Like really busy!
During her sabbatical in New York last spring, she was invited as an Artist in Resident at the American Museum of Natural History in the astrophysics department, while keeping a studio at the interdisciplinary space Pioneer Works in the Science Department in Redhook, Brooklyn. In addition to those projects, she has been working on five solo shows within a 15-month period (which is crazy considering most artists only create one show every couple of years), first starting last fall with ‘Lia Halloran’ at the LUX Institute in Encinitas, then in spring ‘Double Horizon’ at Luis De Jesus in Los Angeles, this summer ‘Your Body is a Space That Sees’ at the Schneider Museum in Oregon, which will be followed by ‘The Same Sky Overarches Us All’ at the University of Maryland Art Gallery starting on September 4 in Maryland, and finally a site specific installation at the Simons Foundations in New York later this fall.

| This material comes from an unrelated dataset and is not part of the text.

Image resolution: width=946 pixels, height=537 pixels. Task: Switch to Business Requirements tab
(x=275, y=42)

However, on top of all that, she was just recently selected for a 10-week joint fellowship for a new program in Visual Cultural at California Institute of Technology (Caltech) and The Huntington Library, Art Collections, and Botanical Gardens (The Huntington) in Pasadena (oh and did I mention she has a toddler at home?).

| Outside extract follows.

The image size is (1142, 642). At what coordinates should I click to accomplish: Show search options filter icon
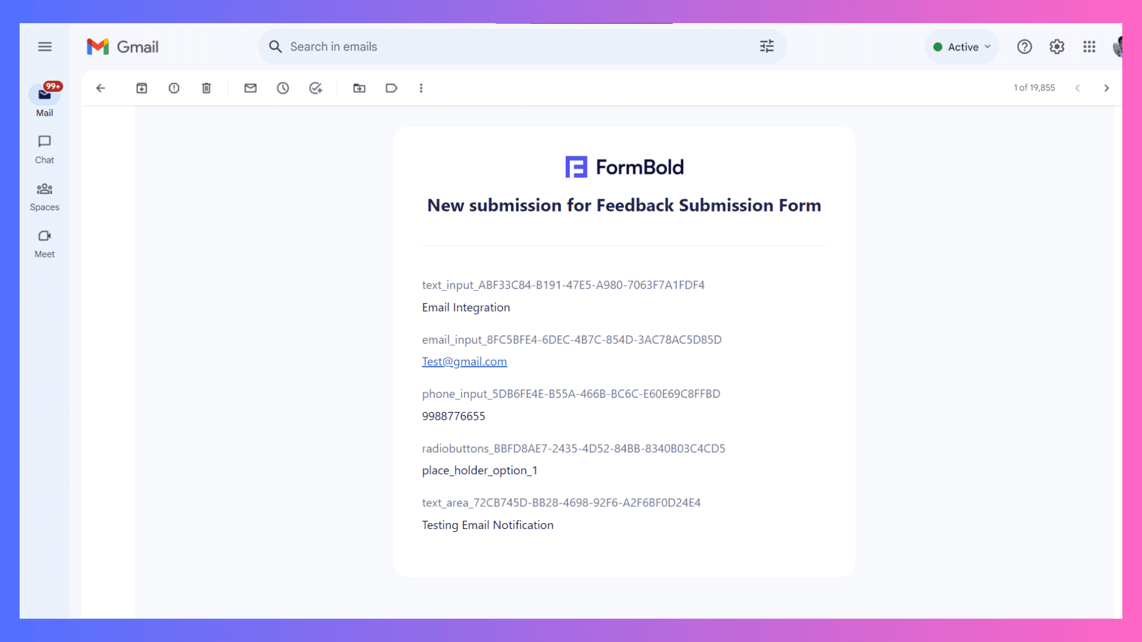767,46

“I am so excited to be offered this opportunity. The Huntington is one of my very favorite places and to have full access to the archive is kind of mind-blowing,” said Halloran.
Halloran’s time will be spent conducting research at the Carnegie Institute, Mt. Wilson Observatory, Caltech, and the Huntington archives, making a body of artwork that reflects the research. In addition to that, she will be teaching an art/science seminar, as well as participating in a public lecture and event at Caltech.
“Working on various projects at once keeps me learning and growing as an artist. Within the past year I’ve created a body of photographs, an installation video, and a series of cyanotypes that are a merge of photography processes and painting,” said Halloran. “I make quite a few lists of various things and ideas I’d like to explore, materials I want to experiment with, things to read, as well as mundane tasks that are still important to making artworks. Becoming a parent has given me very strict cut off times for working so I have no choice than to be productive and hit the ground running when I get to my studio,” she said.
Halloran’s daughter, Jasper, is 20-months old, “She’s so fun,” she said.
This program was launched last year and was funded by a $1 million grant from the Andrew W. Mellon Foundation, a huge supporter of the arts and humanities in higher education. Halloran’s appointment will start on March 30- June 17, 2020.
The residency supports artists and other creative practitioners whose work involves research and experimentation and engages art, humanities, science, and technology in society.
“They are looking for artists and writers to bridge the gap between research and art,” said Halloran.
With that being said, we have no doubt that she will surely succeed with this amazing challenge.
(Photo Above: Your Body is a Space That Sees. Artwork by artist and associate professor, Lia Halloran.)